Chaque enfant a le droit de jouer et de se reposer (article 31)
Saviez-vous que, si vous avez moins de 18 ans, vous avez droit à du temps libre pour jouer et vous reposer? Votre droit de jouer et de vous reposer vous permet de développer pleinement votre potentiel.

Lu Thi Dung, une élève âgée de dix ans du deuxième cycle du primaire d’une école située dans une communauté autochtone du Vietnam, joue sur une balançoire, à l’école primaire Ban Pho.
Cette école soutenue par l’UNICEF permet aux élèves d’apprendre et de jouer dans un milieu sûr et ami des enfants, tout en offrant une éducation bilingue aux enfants de minorités ethniques, soit en vietnamien et dans leur langue locale.
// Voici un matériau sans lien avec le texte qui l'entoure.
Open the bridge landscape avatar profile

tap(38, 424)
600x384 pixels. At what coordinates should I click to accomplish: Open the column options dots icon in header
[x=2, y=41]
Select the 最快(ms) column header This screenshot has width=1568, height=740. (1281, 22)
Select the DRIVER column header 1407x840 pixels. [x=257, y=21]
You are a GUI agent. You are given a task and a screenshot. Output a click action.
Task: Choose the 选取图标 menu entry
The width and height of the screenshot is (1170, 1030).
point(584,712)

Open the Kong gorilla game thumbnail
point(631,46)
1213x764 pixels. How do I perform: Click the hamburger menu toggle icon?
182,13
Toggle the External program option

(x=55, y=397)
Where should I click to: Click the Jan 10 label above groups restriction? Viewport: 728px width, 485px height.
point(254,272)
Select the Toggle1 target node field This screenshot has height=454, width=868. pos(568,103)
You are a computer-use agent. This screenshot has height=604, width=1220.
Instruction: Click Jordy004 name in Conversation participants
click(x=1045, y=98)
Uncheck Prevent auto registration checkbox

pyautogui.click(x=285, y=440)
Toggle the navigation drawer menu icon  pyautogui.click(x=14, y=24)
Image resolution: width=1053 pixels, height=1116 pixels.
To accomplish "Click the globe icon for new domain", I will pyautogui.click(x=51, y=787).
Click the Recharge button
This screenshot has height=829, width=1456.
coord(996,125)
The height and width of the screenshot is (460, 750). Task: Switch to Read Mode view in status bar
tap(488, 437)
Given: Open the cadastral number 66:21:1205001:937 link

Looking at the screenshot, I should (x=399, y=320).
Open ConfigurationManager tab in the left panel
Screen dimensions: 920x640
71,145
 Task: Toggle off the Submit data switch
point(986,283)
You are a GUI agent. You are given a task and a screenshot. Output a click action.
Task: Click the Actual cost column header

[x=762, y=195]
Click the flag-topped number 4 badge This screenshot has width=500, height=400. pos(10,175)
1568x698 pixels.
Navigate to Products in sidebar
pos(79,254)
Bien que 95 pour cent de tous les enfants admissibles fréquentent l’école primaire au Vietnam, on estime à 20 pour cent le nombre d’enfants sur les 11 millions de membres de minorités ethniques n’ayant pas accès à une éducation de base. En raison de la pauvreté, des croyances locales s’opposant à l’égalité des sexes dans l’éducation et du manque d’écoles amies des enfants adéquatement équipées, les adolescentes risquent tout particulièrement de se voir refuser leur droit au jeu et leur droit à l’éducation. Au Vietnam, l’UNICEF aide le ministère de l’Éducation et de la Formation à offrir une éducation bilingue aux enfants de minorités ethniques.
Que puis-je faire?
Comme élève, je peux :
Proposer à des amis à jouer à extérieur avec moi, d’inventer des pièces de théâtre ou de faire du bricolage pour une occasion spéciale.
Travailler bénévolement dans une colonie de vacances ou dans un centre de jeunes et aider à développer des activités dans lesquelles les enfants voient leur droit au loisir respecté.
Interroger les adultes responsables des loisirs et de la sécurité des enfants, en leur demandant, par exemple, comment ils intègrent le jeu, la récréation et la sécurité à leur planification. Ces adultes peuvent être des travailleuses et des travailleurs du ministère de l’Éducation, du Loisir et du Sport, des architectes, des concepteurs et des conceptrices-paysagistes, des architectes d’intérieur, des spécialistes de la planification, des professionnelles et des professionnels de la santé, des enseignantes et des enseignants, ou encore, des entraîneurs et des entraîneuses.
Comme enseignante ou enseignant, je peux :
Encourager mes élèves à jouer à des jeux non structurés et discuter les avantages des jeux non structurés dans la vie des enfants
Rappeler l’importance de ce droit aux parents de mes élèves, en leur communiquant des suggestions d’activités, ou donner un congé de devoir pour leur permettre de jouer dehors avec leur enfant.
Enseigner les droits de l’enfant au moyen de l’art.
Comme parent, je peux :
Parler avec mes enfants de l’importance du droit au repos et aux loisirs. Utiliser une activité d’UNICEF Canada pour jouer et apprendre avec mes enfants.
Donner des occasions à mon enfant de jouer dans un contexte non encadré afin qu’il développe sa créativité.
Proposer des jeux qui intègrent les valeurs que je souhaite inculquer à mes enfants comme la patience, le respect, le partage et le travail d’équipe, ou créer un espace particulier à domicile où les enfants pourront passer du temps libre et se reposer en paix.
Proposer à mes enfants des journées spéciales où le temps qui serait passé devant un écran serait remplacé par d’autres activités, telles que des jeux de société, des sports, de la lecture, et la détente.
Étudier les politiques relatives aux sports et aux activités mis en place à l’école et au sein de ma communauté pour protéger mes enfants. Selon des chiffres publiés par Statistique Canada, en un an, il y a eu 242 000 blessures liées aux sports. Les enfants sont parfois mis dans des situations où le risque de blessure est très élevé; les sanctions et les règles qui freineraient les comportements à risque ne sont souvent pas appliquées.